We realized that hiring for customer-facing roles is fundamentally broken. A candidate can have a perfect resume and charm a hiring manager in a calm interview, but that doesn't prove they can handle the actual job: an angry customer screaming at them at 8:00 AM because their refund is late.

We call this the "Resume Gap." Companies are hiring blindly, hoping their candidates have emotional resilience. We wanted to build a tool that doesn't just ask about soft skills, but actually stress-tests them. We were inspired by the idea of a "Flight Simulator" for human conversation a safe place to crash, burn, and learn before talking to a real human.

What it does

EscalateConvo is an AI-powered roleplay platform that simulates high-pressure customer service scenarios.

The Setup: A company creates an "Interview Session" (e.g., "The Lost Refund" scenario) and sends a link to a candidate.

The Simulation: The candidate puts on a headset and enters a voice call with our AI Agent. The AI is not a polite chatbot; it is prompted to be frustrated, sarcastic, or angry. It acts out the role of a difficult customer using hyper-realistic voice emotion.

The Interaction: The candidate must de-escalate the situation. If they interrupt or sound dismissive, the AI reacts dynamically getting angrier or demanding a manager.

The Analysis: Once the call ends, Google Gemini analyzes the entire audio transcript. It generates a "Composure Report" that highlights:

De-escalation Score: Did they calm the AI down?

Empathy Gaps: Specific moments where the candidate failed to listen.

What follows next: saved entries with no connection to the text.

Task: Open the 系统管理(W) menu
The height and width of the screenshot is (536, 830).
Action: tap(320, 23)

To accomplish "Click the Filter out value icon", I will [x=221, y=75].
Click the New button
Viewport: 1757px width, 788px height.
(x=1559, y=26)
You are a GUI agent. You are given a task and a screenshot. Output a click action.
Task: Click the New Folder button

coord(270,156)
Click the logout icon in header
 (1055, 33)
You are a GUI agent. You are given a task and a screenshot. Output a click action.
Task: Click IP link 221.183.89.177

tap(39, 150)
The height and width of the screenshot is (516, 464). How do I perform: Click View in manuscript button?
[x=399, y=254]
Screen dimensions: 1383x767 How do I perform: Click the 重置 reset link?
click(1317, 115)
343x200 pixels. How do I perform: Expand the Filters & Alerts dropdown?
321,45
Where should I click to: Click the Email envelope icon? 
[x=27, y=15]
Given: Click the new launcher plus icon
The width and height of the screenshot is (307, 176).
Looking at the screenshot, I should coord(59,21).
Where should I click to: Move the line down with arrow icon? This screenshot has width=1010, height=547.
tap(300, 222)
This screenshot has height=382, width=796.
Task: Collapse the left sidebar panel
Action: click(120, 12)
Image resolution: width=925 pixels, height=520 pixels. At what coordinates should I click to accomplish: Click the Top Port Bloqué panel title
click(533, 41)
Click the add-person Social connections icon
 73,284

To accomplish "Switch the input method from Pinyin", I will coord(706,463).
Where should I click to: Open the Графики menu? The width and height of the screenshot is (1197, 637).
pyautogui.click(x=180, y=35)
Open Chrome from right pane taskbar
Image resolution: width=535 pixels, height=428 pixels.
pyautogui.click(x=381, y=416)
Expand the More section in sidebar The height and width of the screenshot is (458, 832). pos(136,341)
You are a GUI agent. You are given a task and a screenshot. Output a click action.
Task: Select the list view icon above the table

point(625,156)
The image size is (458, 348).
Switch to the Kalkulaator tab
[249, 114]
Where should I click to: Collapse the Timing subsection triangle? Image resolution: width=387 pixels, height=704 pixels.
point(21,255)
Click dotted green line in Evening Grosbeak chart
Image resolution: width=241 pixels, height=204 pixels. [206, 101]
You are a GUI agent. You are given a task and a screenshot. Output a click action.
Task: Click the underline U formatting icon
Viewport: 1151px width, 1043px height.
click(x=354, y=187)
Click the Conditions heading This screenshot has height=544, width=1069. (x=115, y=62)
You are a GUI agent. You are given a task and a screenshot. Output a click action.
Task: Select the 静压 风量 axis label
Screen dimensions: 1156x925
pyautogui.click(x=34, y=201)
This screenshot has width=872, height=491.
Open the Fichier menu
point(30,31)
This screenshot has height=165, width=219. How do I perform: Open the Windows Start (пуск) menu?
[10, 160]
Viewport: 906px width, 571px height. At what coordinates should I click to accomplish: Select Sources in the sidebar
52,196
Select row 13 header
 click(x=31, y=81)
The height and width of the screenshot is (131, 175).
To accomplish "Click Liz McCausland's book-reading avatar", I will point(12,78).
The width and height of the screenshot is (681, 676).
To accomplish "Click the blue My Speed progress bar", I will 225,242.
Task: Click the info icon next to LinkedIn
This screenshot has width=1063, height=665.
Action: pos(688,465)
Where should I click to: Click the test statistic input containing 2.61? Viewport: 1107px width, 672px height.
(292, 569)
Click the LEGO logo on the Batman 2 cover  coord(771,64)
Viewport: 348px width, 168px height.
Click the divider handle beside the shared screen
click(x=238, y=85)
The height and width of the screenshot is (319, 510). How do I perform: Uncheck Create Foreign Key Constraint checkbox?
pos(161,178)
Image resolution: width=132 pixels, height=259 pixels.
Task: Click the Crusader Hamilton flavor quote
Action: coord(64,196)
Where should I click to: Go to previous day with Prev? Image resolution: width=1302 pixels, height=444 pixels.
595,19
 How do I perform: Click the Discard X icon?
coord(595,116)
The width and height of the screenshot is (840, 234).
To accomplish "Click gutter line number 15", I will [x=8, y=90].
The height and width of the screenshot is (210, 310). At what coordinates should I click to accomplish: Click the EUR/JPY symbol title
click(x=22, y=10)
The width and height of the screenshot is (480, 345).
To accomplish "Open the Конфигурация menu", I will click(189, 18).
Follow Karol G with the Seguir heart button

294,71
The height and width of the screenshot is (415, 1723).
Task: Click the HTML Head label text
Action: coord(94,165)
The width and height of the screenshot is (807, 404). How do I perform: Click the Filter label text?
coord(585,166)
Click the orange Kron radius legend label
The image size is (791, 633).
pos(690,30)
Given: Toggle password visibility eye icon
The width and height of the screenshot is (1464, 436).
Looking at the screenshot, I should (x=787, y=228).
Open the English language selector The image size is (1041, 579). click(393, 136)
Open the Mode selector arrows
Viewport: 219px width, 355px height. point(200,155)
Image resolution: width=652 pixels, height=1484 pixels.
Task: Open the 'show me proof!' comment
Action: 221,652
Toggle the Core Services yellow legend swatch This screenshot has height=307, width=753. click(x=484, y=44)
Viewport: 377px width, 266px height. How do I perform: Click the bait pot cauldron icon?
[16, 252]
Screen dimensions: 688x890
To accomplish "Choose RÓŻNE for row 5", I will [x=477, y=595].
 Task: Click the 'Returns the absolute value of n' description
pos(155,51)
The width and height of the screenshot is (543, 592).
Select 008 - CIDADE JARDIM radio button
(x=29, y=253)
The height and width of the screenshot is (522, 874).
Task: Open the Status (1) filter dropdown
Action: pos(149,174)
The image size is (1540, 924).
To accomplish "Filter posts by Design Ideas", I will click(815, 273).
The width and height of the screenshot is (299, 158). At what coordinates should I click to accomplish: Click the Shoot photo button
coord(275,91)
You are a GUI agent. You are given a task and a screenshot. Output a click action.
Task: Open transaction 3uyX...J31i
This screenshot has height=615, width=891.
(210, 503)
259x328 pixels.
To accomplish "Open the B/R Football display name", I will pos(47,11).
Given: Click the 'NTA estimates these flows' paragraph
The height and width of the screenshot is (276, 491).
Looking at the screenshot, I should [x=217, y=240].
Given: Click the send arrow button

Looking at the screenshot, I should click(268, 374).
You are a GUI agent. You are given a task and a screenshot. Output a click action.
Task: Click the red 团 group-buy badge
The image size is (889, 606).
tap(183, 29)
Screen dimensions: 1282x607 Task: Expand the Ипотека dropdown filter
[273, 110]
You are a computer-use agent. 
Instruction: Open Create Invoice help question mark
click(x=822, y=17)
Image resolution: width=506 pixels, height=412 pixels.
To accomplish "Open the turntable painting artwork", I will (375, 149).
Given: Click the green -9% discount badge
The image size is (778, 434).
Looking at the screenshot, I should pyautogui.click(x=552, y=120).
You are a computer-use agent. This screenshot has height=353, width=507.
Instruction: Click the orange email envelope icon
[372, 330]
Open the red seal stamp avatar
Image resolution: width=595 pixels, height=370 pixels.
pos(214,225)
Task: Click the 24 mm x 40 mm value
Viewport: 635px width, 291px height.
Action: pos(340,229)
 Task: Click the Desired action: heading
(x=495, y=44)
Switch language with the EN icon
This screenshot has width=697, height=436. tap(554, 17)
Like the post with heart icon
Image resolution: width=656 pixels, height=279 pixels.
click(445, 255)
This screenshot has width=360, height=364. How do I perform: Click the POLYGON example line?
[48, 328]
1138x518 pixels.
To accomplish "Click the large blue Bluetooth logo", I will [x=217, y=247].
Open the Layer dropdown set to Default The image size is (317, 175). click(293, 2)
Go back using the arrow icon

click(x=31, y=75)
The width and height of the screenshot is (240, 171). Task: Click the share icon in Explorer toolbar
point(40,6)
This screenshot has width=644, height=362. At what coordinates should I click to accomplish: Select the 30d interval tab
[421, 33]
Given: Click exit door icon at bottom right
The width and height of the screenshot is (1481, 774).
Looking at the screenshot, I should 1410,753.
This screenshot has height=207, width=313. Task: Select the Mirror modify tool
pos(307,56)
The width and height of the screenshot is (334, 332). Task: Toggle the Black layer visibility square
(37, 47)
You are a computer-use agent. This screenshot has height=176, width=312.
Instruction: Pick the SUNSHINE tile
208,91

Actionable Feedback: "You interrupted the customer 3 times. Try active listening."

How we built it

We built EscalateConvo as a real-time, event-driven application to ensure the conversation feels natural and fluid.

Frontend: We used React to build the interactive interview interface and the company dashboard.

Backend: We built a Node.js & Express server to handle the complex audio streaming pipeline.

The Brain (AI): We utilized the Gemini API for a post-processing step that grades the candidate's performance against industry standards.

The Voice: We integrated ElevenLabs Turbo v2.5 API via streaming. This was crucial for the "Wow" factor it allows the AI to express genuine anger, sighs, and pitch changes that standard TTS engines cannot match.

Database & Auth: We used Firebase to handle secure user authentication (for companies) and to store the generated interview reports and logs.

Challenges we ran into

Overcoming the "Politeness" Bias We struggled to bypass the inherent "helpful assistant" guardrails of the Gemini API to create a truly frustrated persona. Refining the system prompts required deep iteration to ensure the AI stayed in character as a difficult customer without defaulting to a polite chatbot. This taught us that prompting for emotional volatility is a distinct art compared to prompting for logical reasoning or code generation.

Precision in Performance Evaluation Quantifying subjective qualities like "empathy" and "composure" into an objective report posed a significant data processing hurdle. We had to build a complex rubric for Gemini to ensure it didn't just analyze the transcript for keywords, but understood the tone and timing of the candidate's responses. Synchronizing the audio analysis with specific timestamps was essential to provide the actionable, minute-by-minute feedback our "Composure Report" promised.

Accomplishments that we're proud of

Emotional Realism: The first time we heard the AI actually "scream" at us through ElevenLabs, we knew we had something special. It genuinely raises your heart rate.

The "Coaching" Insight: The reports generated by Gemini are genuinely useful. They don't just say "Good job", they point out specific sentences where the candidate could have been more empathetic.

What we learned

Voice is the new UI: We learned that in a voice-first app, latency is the user experience. Even a 500ms delay breaks the immersion.

Prompt Engineering is distinct from Logic: We learned that instructing an AI to behave a certain way (e.g., "be passive-aggressive") requires a completely different approach than asking it to solve a coding problem.

What's next for EscalateConvo

Custom Scenario Builder: allowing companies to upload their own "Previous Worst Calls" scripts to train against specific real-world problems.

Multi-Speaker Support: Simulating a noisy background or a "conference call" with multiple angry stakeholders.

ATS Integration: Plugging directly into tools like Greenhouse so a failed simulation automatically flags the candidate in the hiring pipeline.

We plan to implement a feature that retrieves the full, time-stamped conversation history directly from ElevenLabs. This will allow hiring managers to replay specific moments of tension and listen to the candidate's actual tone, not just the text transcript.